-- WORK REQUIRED --
Copy out the entries below exactly as they stand, but only from the line containing "EugeneDikkins (42, 1496)" through the line containing "[YouTube] (41, 2490)".

-- RECORDS SHOWN --
*** Block opens ***
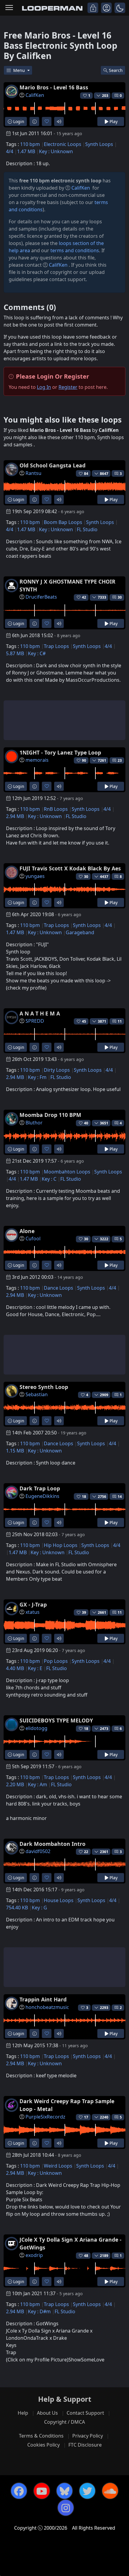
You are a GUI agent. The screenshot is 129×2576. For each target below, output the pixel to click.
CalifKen (35, 95)
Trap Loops (56, 646)
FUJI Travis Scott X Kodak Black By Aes (70, 868)
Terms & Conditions (41, 2435)
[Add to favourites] (46, 121)
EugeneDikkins (42, 1496)
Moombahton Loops (67, 1171)
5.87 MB (15, 653)
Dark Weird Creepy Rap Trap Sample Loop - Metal (67, 2105)
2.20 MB (15, 1784)
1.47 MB (26, 151)
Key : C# (37, 653)
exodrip (34, 2255)
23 (120, 760)
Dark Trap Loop (40, 1488)
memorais (37, 760)
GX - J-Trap (33, 1604)
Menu (19, 70)
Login (18, 121)
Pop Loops (56, 1661)
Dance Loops (58, 1288)
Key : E (35, 1668)
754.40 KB (17, 1907)
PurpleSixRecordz (45, 2116)
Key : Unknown (56, 151)
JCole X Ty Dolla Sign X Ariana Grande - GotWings (71, 2243)
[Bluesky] (64, 2490)
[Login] (92, 7)
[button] (119, 7)
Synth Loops (99, 144)
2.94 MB (15, 816)
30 (120, 597)
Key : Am (37, 1784)
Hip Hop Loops (60, 1545)
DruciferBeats (41, 597)
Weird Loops (58, 2165)
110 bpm (30, 144)
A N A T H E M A (40, 1013)
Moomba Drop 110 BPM (50, 1114)
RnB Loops (56, 809)
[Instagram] (65, 2507)
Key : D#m (39, 2311)
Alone (27, 1231)
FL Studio (87, 529)
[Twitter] (87, 2490)
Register (67, 387)
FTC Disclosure (85, 2444)
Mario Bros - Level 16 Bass (54, 87)
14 (120, 1496)
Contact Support (85, 2413)
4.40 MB (15, 1668)
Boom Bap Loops (63, 522)
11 (120, 1021)
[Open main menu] (9, 8)
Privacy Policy (87, 2435)
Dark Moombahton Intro (53, 1843)
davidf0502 (38, 1851)
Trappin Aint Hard (43, 1999)
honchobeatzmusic (47, 2007)
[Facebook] (18, 2490)
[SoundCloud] (110, 2490)
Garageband (80, 932)
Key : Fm (37, 1077)
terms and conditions (74, 250)
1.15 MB (15, 1450)
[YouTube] (41, 2490)
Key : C (49, 1179)
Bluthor (34, 1122)
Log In (44, 387)
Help (23, 2413)
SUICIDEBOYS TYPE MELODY (56, 1720)
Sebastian (37, 1394)
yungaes (35, 876)
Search (116, 70)
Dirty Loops (57, 1070)
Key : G (39, 1907)
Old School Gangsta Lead (53, 465)
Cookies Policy (43, 2444)
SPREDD (35, 1021)
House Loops (59, 1900)
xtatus (33, 1612)
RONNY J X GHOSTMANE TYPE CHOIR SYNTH (68, 585)
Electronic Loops (62, 144)
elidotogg (36, 1728)
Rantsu (33, 473)
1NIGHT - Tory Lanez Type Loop (60, 752)
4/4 (9, 151)
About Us (47, 2413)
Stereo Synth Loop (44, 1386)
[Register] (106, 7)
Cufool (33, 1238)
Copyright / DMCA (64, 2422)
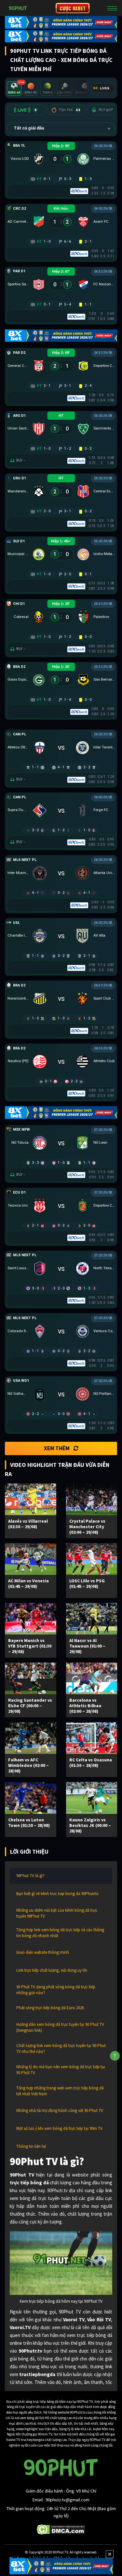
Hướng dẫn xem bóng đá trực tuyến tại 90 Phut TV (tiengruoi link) (60, 2027)
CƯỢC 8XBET (73, 8)
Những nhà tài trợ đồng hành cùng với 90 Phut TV (59, 2110)
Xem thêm (57, 1448)
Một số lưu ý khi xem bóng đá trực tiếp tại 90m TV (59, 2128)
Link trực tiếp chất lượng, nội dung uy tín (51, 1970)
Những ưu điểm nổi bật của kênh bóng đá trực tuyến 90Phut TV (56, 1913)
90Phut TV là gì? (30, 1875)
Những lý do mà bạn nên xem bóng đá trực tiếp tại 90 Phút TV (60, 2069)
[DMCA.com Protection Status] (61, 2529)
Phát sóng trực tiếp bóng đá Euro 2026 (50, 2008)
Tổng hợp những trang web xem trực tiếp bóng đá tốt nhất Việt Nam (60, 2091)
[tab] (14, 88)
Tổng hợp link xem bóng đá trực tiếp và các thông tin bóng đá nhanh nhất (60, 1932)
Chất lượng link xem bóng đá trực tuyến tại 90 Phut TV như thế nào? (61, 2048)
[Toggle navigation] (112, 8)
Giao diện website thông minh (42, 1952)
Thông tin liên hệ (31, 2146)
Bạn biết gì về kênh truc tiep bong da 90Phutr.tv (57, 1893)
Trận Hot (69, 109)
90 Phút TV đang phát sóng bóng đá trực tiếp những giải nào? (55, 1990)
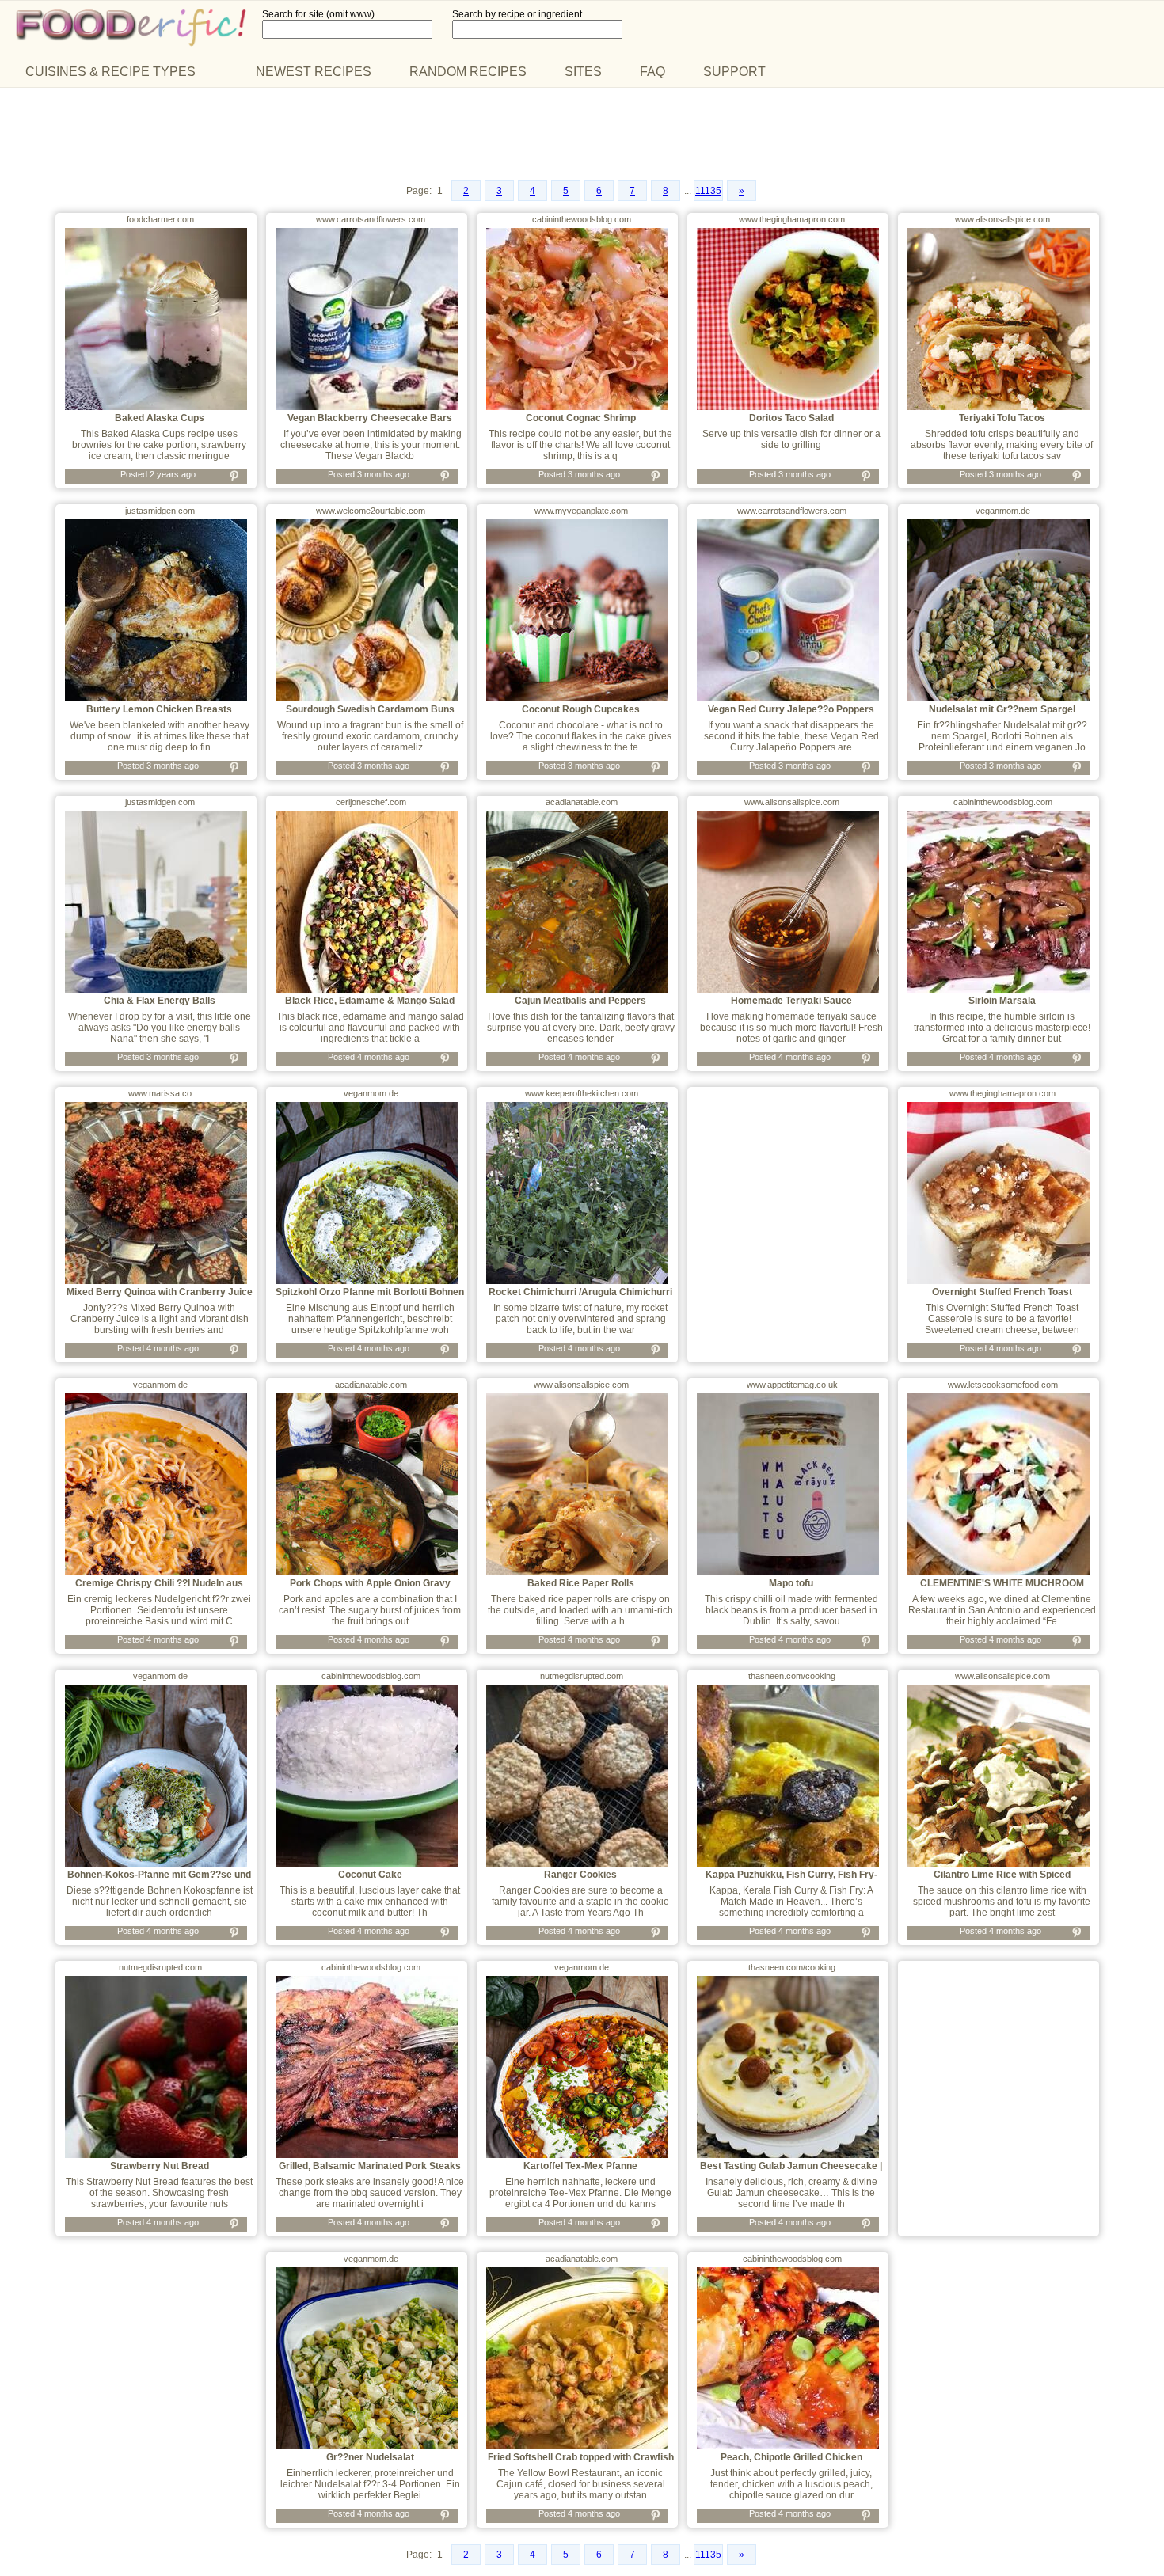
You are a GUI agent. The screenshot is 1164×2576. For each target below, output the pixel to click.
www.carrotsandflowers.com (370, 219)
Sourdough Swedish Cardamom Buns (370, 709)
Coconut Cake (370, 1874)
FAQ (652, 71)
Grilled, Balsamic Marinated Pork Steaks (370, 2165)
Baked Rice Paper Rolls (580, 1583)
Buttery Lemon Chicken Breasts (159, 709)
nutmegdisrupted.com (581, 1676)
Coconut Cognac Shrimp (581, 418)
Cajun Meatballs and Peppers (580, 1000)
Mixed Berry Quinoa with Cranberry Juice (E (160, 1297)
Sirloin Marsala (1002, 1000)
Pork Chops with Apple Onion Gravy (370, 1583)
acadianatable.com (582, 802)
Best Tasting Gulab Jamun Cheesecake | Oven (791, 2171)
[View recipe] (156, 406)
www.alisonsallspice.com (1002, 219)
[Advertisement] (582, 135)
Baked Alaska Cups (159, 418)
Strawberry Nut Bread (159, 2165)
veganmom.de (1003, 510)
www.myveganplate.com (581, 510)
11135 (708, 190)
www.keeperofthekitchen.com (581, 1093)
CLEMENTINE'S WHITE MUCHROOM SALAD (1002, 1589)
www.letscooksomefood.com (1003, 1384)
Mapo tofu (791, 1583)
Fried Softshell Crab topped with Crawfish (581, 2457)
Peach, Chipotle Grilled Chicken (791, 2457)
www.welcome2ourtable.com (370, 510)
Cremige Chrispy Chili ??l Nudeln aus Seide (159, 1589)
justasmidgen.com (160, 510)
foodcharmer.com (160, 219)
*** Block closes ***
-- YOUR SOLUTION --
EugeneDikkins (42, 1496)
Moombahton Loops (67, 1171)
5.87 MB (15, 653)
Dark Weird Creepy Rap Trap Sample Loop - Metal (67, 2105)
2.20 MB (15, 1784)
1.47 MB (26, 151)
Key : C# (37, 653)
exodrip (34, 2255)
23 (120, 760)
Dark Trap Loop (40, 1488)
memorais (37, 760)
GX - J-Trap (33, 1604)
Menu (19, 70)
Login (18, 121)
Pop Loops (56, 1661)
Dance Loops (58, 1288)
Key : E (35, 1668)
754.40 KB (17, 1907)
PurpleSixRecordz (45, 2116)
Key : Unknown (56, 151)
JCole X Ty Dolla Sign X Ariana Grande - GotWings (71, 2243)
[Bluesky] (64, 2490)
[Login] (92, 7)
[button] (119, 7)
Synth Loops (99, 144)
2.94 MB (15, 816)
30 (120, 597)
Key : Am (37, 1784)
Hip Hop Loops (60, 1545)
DruciferBeats (41, 597)
Weird Loops (58, 2165)
110 bpm (30, 144)
A N A T H E M A (40, 1013)
Moomba Drop 110 BPM (50, 1114)
RnB Loops (56, 809)
[Instagram] (65, 2507)
Key : D#m (39, 2311)
Alone (27, 1231)
FL Studio (87, 529)
[Twitter] (87, 2490)
Register (67, 387)
FTC Disclosure (85, 2444)
Mario Bros - Level 16 Bass (54, 87)
14 (120, 1496)
Contact Support (85, 2413)
4.40 MB (15, 1668)
Boom Bap Loops (63, 522)
11 (120, 1021)
[Open main menu] (9, 8)
Privacy Policy (87, 2435)
Dark Moombahton Intro (53, 1843)
davidf0502 (38, 1851)
Trappin Aint Hard (43, 1999)
honchobeatzmusic (47, 2007)
[Facebook] (18, 2490)
[SoundCloud] (110, 2490)
Garageband (80, 932)
Key : Fm (37, 1077)
terms and conditions (74, 250)
1.15 MB (15, 1450)
[YouTube] (41, 2490)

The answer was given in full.